Shevchenko was sent to prison in Saint Petersburg. He was exiled as a private with the Russian military Orenburg garrison at Orsk, near Orenburg, near the Ural Mountains. Tsar Nicholas I, confirming his sentence, added to it, "Under the strictest surveillance, with a ban on writing and painting." It was not until 1857 that Shevchenko finally returned from exile after receiving a pardon, though he was not permitted to return to St. Petersburg but was exiled to Nizhniy Novgorod. In May of 1859, Shevchenko got permission to go to Ukraine. He intended to buy a plot of land not far from the village of Pekariv and settle in Ukraine. In July, he was arrested on a charge of blasphemy, but was released and ordered to return to St. Petersburg.
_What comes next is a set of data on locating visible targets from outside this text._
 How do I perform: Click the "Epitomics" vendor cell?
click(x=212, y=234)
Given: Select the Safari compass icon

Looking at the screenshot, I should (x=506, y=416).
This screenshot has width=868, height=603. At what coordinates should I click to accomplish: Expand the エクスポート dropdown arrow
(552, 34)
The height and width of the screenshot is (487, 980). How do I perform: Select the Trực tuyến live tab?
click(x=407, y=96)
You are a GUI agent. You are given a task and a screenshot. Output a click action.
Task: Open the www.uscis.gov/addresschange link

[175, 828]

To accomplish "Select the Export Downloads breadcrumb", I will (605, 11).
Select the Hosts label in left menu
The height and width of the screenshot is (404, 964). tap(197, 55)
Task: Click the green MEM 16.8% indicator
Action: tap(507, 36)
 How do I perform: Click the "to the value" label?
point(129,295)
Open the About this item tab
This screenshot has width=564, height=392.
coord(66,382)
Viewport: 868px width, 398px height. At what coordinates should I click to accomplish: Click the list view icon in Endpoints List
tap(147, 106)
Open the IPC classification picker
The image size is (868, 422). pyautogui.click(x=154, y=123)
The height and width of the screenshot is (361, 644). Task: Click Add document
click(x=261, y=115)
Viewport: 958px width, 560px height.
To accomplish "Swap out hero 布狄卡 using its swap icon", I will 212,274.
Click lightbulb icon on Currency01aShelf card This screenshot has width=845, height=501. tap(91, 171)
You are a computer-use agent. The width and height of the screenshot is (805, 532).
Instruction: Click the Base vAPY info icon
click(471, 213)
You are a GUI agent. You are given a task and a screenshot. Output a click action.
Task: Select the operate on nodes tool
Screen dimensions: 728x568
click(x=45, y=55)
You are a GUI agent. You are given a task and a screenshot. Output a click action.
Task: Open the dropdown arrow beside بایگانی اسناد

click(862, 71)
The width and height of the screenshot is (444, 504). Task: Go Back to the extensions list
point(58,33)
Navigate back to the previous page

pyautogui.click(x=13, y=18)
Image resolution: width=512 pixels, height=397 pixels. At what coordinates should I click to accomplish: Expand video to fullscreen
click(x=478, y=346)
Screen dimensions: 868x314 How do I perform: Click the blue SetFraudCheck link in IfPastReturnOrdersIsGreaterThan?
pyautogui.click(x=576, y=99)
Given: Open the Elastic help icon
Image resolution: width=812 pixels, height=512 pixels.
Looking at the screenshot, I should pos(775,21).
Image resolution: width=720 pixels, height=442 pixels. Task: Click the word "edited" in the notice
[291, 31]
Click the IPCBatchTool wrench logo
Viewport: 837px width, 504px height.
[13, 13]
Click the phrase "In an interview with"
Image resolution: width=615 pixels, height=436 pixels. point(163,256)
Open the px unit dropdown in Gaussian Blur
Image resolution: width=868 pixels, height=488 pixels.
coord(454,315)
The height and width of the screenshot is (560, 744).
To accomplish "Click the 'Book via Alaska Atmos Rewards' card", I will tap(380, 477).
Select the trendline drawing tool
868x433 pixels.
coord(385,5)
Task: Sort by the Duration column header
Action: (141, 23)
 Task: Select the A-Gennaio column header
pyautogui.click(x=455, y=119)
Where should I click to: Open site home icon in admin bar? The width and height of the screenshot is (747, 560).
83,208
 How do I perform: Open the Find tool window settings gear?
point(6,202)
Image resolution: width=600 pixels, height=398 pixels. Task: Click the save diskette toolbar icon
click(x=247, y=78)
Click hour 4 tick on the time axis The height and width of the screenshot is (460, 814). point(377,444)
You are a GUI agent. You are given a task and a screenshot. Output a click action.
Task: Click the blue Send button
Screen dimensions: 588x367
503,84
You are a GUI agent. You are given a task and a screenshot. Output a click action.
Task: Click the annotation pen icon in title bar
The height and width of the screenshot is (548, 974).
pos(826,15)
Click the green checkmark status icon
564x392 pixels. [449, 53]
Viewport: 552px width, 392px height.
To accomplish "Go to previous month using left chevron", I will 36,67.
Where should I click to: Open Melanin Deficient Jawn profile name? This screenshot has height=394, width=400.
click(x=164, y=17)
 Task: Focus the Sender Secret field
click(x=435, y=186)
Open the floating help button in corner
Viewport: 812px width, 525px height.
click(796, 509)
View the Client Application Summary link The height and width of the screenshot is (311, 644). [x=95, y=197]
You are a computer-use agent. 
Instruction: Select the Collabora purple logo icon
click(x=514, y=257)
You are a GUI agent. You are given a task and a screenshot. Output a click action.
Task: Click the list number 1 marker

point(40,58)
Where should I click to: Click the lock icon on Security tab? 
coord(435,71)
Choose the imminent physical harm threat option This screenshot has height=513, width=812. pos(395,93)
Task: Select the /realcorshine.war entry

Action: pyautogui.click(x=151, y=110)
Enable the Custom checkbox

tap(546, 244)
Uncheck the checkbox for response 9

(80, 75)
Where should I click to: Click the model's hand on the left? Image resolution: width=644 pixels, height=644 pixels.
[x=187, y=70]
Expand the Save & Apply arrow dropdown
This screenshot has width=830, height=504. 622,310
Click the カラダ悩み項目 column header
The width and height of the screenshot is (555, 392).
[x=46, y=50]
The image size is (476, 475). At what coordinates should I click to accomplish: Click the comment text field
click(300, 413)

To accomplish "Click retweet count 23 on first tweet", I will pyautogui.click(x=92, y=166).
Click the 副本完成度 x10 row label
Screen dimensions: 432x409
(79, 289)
Taras Shevchenko spent the last years of his life working on new poetry, paintings, and engravings, as well as editing his older works. But after his difficult years in exile his final illness proved too much. Shevchenko died in Saint Petersburg on March 10, 1861. He was first buried at the Smolensk Cemetery in Saint Petersburg. However, fulfilling Shevchenko’s wish, as expressed in his poem "Testament" (Zapovit), to be buried in Ukraine, his friends arranged to transfer his remains by train to Moscow and then by horse-drawn wagon to his native land. Shevchenko’s remains were buried on May 8 on Chernecha Hora (Monk’s Hill; now Tarasova Hora) by the Dnieper River near Kaniv. A tall mound was erected over his grave, now a memorial part of the Kaniv Museum-Preserve.

The poet died seven days before the Emancipation of Serfs was announced.